At twelve, he'd cut the brakes on his cousin Jongsuk's bike tyres the day after he'd kicked him in the stomach and called him a girl. Jongsuk had hit a car, and Taeyong's mother had hugged him and whispered the news as she stroked his matted hair that Jongsuk couldn't walk. Their family hadn't visited again.

At fifteen, Taeyong was suspended from school for a month when he'd kept a stolen epi-pen in his pocket as he watched the classmate who'd dunked his head in the toilet react to a peanut allergy. They sat him down and told him he was erratic. He was haphazard. He was a danger to himself and others. His father had beat him black and blue and then beat his mother, too, for giving birth to a freak.

The last time he'd hurt someone hadn't been on purpose. They had never been on purpose. Sometimes, he'd black out and wake up to find he'd done something wrong. Sometimes, he'd close his eyes and open them to find red on his hands from where he'd hurt himself — from where he'd hurt others. And sometimes, instead, he'd feel it coming — that pressure swathing around him, in his head, in his throat, tendrils wrapping around him and dredges of darkness at the sides of his eyes. It'd been like that the day he'd woken up in the holiday cabin with the bed empty next to him, free of Minjae. But he'd deserved it. He'd deserved it after Minjae had found him nights before pressed against the wall of a bathroom during a gala charity event with his brother, Changwook, back to front, skin to skin, bruising hands dug into Taeyong's waist and slipping down his pants, with his second palm stealing every wisp of oxygen Taeyong had to breathe — to scream. Whispers of threats, of ways to enjoy it, of soft kisses and hot breaths against his neck telling him to be quiet as nails dug into the thick of his skin. Minjae had said nothing when he'd found them together, and he'd said nothing, too, when they'd left for home in the back of a dark car.

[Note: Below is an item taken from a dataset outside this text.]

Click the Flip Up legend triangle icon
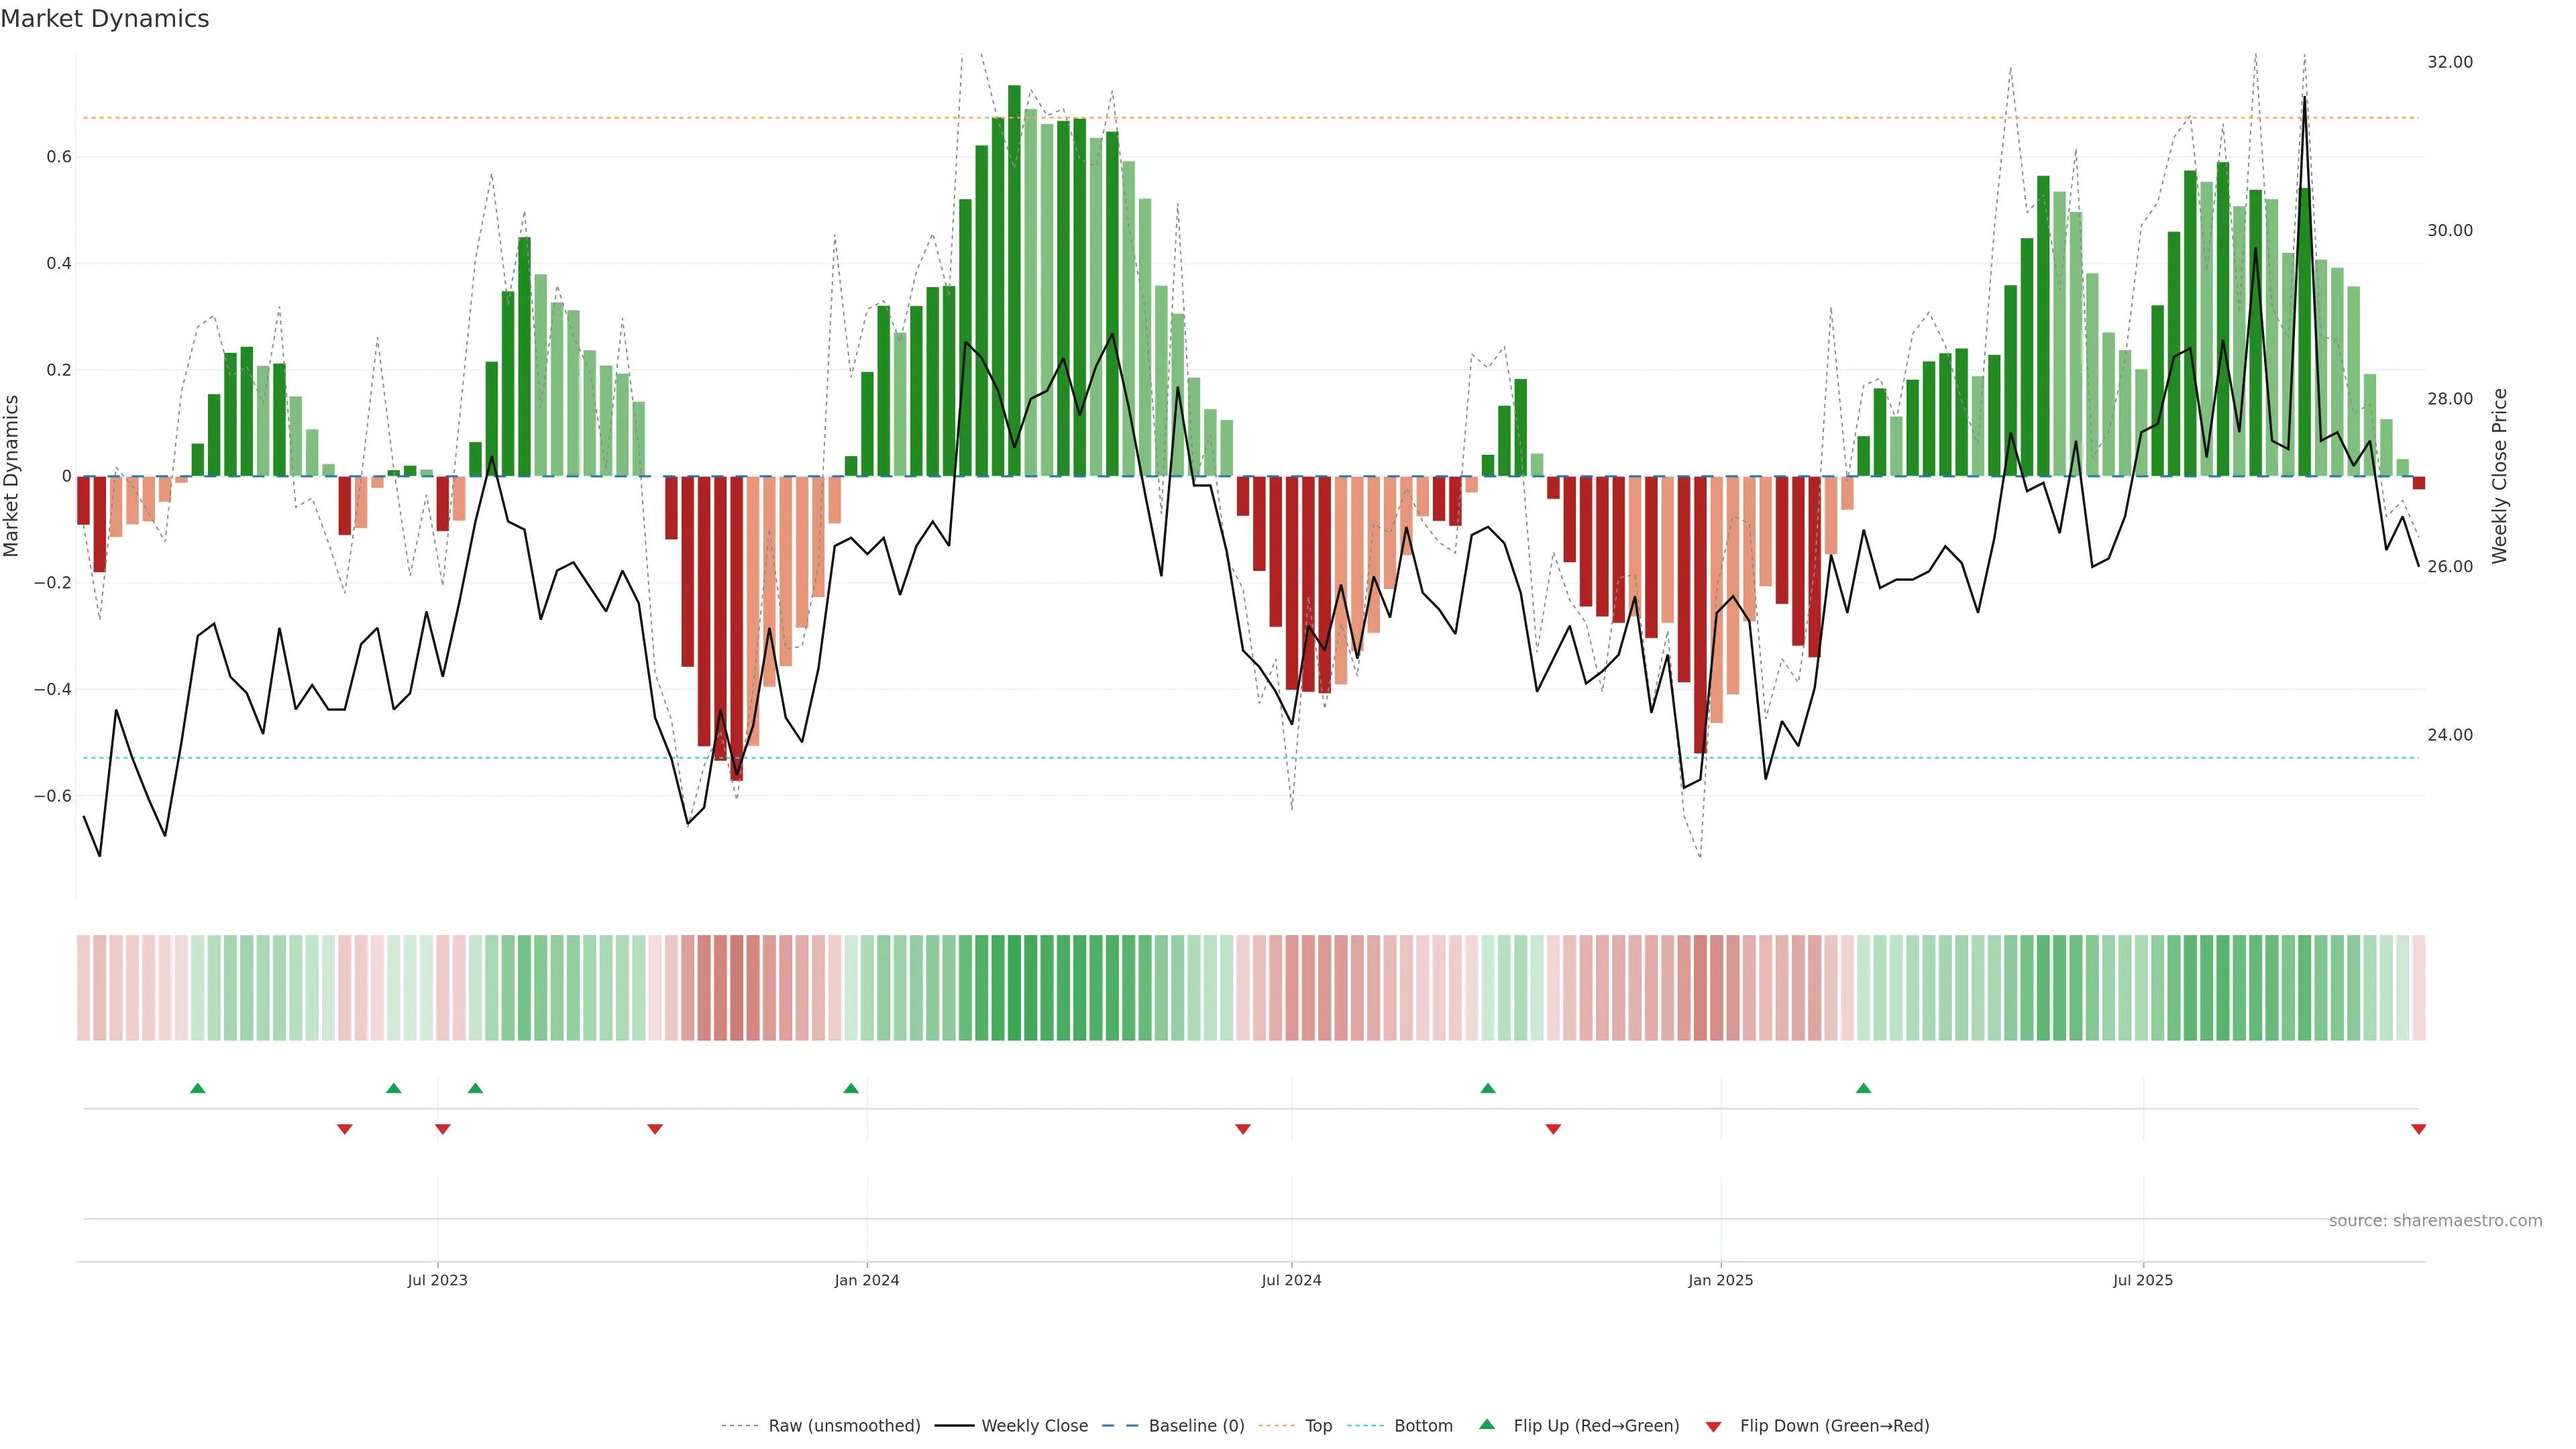The image size is (2576, 1449). (x=1486, y=1424)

He was still silent about it a week later when he decided to plan a small trip: a secluded getaway in an upscale wooden cabin, followed by a one week cruise. But Taeyong had felt it — those pinpricks of terror under his skin like needles as he waited for the other shoe to drop. For Minjae to react. For Minjae to hurt.

Nothing came.

It wasn't until the last day left in the cabin that he faced the consequences for cheating. Taeyong stood from the vast bed, where he'd spent the previous night naked and alone, and trudged out of their cold bedroom to find him. He arrived at the pool room and found Minjae pulling himself out of the water. Tall. Broad. Lean. Water glistened against his torso as he cricked his neck from side to side in the suffocating silence that he'd held up over the week, blind and uncaring of Taeyong's presence. And then, Taeyong caught a glimpse of it, chest tightening: a red mark on his neck. A hickey. But they hadn't slept together. Minjae hadn't been in the cabin the previous night. He'd gone out and left Taeyong alone. And the feelings had come back again then, all of a sudden, in a rush, of abandonment, of brokenness, of hurt, of that sick monster he'd kept hidden harboured inside of him. Finally, Minjae had walked up to him, each step heavier than the last, and curled a hand at the back of Taeyong's hair and tugged sharply as he raked his eyes down over him. His eyes were dark. Mean. Unloving. And then came Taeyong's punishment.